▶ _Exercise task_
Repeat the items word for word, from the start through the line containing "Action: [x=198, y=354]", including that line.

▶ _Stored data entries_
-=-=-

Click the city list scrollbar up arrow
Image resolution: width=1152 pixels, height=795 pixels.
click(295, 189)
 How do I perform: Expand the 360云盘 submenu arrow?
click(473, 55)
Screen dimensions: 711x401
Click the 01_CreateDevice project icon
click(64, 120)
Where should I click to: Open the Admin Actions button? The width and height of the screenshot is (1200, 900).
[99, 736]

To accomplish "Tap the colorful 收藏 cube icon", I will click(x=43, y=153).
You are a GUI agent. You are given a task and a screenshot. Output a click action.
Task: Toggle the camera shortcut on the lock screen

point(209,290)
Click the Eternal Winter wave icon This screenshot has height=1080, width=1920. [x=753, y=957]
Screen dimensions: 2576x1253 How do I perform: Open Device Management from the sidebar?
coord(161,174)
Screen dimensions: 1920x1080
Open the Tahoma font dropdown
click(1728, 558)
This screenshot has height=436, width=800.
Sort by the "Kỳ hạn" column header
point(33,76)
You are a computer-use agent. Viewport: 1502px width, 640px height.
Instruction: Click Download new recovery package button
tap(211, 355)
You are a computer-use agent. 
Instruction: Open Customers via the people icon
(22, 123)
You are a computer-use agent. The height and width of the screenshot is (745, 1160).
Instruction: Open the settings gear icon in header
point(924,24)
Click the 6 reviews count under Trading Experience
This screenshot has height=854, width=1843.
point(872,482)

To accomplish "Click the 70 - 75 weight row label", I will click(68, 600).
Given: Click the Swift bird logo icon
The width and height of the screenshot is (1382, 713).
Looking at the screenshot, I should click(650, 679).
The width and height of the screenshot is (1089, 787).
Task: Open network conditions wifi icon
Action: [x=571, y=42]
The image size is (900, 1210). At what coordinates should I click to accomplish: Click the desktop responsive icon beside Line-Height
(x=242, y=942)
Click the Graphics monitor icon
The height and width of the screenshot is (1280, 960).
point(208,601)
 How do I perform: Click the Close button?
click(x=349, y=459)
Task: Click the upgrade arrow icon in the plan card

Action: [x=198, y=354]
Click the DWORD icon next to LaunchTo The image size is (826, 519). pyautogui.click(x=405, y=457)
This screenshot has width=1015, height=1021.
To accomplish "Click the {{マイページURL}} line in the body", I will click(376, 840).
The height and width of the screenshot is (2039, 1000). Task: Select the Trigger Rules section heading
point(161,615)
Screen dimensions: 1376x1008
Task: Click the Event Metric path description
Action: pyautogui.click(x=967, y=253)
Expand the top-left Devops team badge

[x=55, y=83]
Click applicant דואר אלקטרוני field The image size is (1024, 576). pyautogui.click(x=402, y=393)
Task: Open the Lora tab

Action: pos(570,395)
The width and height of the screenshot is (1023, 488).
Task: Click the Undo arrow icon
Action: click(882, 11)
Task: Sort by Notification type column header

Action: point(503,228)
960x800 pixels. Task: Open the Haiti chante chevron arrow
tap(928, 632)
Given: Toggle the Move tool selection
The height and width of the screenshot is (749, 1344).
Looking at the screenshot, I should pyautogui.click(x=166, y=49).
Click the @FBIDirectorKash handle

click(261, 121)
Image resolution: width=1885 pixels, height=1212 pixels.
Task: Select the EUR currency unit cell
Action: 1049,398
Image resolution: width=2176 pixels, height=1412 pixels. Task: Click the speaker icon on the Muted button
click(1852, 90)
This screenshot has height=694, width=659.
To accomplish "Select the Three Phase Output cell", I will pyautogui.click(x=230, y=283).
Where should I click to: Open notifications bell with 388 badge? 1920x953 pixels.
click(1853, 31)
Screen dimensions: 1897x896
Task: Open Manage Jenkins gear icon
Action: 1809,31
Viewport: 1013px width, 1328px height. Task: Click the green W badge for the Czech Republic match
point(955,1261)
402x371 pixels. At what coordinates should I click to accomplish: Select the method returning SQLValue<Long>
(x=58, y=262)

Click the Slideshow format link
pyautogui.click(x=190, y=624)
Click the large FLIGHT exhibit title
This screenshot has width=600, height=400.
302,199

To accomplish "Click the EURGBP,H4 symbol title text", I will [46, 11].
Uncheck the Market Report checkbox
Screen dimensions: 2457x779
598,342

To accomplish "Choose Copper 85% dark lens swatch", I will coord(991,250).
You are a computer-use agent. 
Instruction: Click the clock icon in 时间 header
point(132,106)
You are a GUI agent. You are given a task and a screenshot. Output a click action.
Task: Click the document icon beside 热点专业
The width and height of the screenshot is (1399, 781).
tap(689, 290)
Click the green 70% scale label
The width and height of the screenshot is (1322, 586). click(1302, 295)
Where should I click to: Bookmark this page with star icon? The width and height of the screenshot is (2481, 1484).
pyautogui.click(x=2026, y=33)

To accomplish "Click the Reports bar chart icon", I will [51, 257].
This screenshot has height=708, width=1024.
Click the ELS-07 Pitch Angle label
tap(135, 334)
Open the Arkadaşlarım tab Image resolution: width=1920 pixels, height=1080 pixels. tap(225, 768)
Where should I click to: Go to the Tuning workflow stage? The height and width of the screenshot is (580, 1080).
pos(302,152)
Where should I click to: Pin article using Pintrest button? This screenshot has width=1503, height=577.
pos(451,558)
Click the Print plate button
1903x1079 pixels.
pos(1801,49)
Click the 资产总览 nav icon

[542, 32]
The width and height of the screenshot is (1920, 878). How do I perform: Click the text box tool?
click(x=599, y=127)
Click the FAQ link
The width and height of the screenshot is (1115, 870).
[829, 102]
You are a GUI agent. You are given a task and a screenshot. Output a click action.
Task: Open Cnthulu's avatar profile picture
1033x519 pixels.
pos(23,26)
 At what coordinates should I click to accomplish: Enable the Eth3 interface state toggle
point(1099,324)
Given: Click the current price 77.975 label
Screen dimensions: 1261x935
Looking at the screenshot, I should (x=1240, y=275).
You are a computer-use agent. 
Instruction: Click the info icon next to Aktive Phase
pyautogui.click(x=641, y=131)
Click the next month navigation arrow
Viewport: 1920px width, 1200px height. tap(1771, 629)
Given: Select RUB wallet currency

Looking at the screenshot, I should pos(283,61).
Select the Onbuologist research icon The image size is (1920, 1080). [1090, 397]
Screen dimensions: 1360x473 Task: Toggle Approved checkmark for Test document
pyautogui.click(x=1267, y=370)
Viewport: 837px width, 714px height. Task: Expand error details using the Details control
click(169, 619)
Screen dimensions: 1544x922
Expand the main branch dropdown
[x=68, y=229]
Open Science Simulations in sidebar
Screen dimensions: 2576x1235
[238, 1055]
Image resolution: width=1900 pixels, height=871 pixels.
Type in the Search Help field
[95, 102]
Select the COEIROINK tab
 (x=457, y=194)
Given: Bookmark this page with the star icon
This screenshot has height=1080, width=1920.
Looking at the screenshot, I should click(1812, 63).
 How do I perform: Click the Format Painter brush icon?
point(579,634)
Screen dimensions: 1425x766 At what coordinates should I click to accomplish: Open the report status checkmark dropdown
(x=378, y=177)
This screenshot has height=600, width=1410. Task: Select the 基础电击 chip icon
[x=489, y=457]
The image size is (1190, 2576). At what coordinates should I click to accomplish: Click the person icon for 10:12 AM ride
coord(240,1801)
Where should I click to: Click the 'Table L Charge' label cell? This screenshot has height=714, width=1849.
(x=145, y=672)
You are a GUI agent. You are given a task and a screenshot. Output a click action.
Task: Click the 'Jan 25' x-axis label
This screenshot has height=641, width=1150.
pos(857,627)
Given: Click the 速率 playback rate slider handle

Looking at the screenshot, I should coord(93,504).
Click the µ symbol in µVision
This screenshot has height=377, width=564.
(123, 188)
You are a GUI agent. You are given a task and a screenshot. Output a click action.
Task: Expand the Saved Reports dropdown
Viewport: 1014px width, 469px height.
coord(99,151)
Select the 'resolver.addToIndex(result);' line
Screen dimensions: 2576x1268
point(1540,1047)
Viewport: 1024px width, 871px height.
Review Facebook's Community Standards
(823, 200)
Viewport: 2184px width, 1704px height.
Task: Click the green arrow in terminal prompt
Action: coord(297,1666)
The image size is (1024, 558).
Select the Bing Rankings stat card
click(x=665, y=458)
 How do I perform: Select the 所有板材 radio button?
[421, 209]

-=-=-

▶ _Solution to the exercise_
Click the city list scrollbar up arrow
Image resolution: width=1152 pixels, height=795 pixels.
click(295, 189)
 How do I perform: Expand the 360云盘 submenu arrow?
click(473, 55)
Screen dimensions: 711x401
Click the 01_CreateDevice project icon
click(64, 120)
Where should I click to: Open the Admin Actions button? The width and height of the screenshot is (1200, 900).
[99, 736]

To accomplish "Tap the colorful 收藏 cube icon", I will click(x=43, y=153).
You are a GUI agent. You are given a task and a screenshot. Output a click action.
Task: Toggle the camera shortcut on the lock screen

point(209,290)
Click the Eternal Winter wave icon This screenshot has height=1080, width=1920. [x=753, y=957]
Screen dimensions: 2576x1253 How do I perform: Open Device Management from the sidebar?
coord(161,174)
Screen dimensions: 1920x1080
Open the Tahoma font dropdown
click(1728, 558)
This screenshot has height=436, width=800.
Sort by the "Kỳ hạn" column header
point(33,76)
You are a computer-use agent. Viewport: 1502px width, 640px height.
Instruction: Click Download new recovery package button
tap(211, 355)
You are a computer-use agent. 
Instruction: Open Customers via the people icon
(22, 123)
You are a computer-use agent. The height and width of the screenshot is (745, 1160).
Instruction: Open the settings gear icon in header
point(924,24)
Click the 6 reviews count under Trading Experience
This screenshot has height=854, width=1843.
point(872,482)

To accomplish "Click the 70 - 75 weight row label", I will click(68, 600).
Given: Click the Swift bird logo icon
The width and height of the screenshot is (1382, 713).
Looking at the screenshot, I should click(650, 679).
The width and height of the screenshot is (1089, 787).
Task: Open network conditions wifi icon
Action: [x=571, y=42]
The image size is (900, 1210). At what coordinates should I click to accomplish: Click the desktop responsive icon beside Line-Height
(x=242, y=942)
Click the Graphics monitor icon
The height and width of the screenshot is (1280, 960).
point(208,601)
 How do I perform: Click the Close button?
click(x=349, y=459)
Task: Click the upgrade arrow icon in the plan card

Action: [x=198, y=354]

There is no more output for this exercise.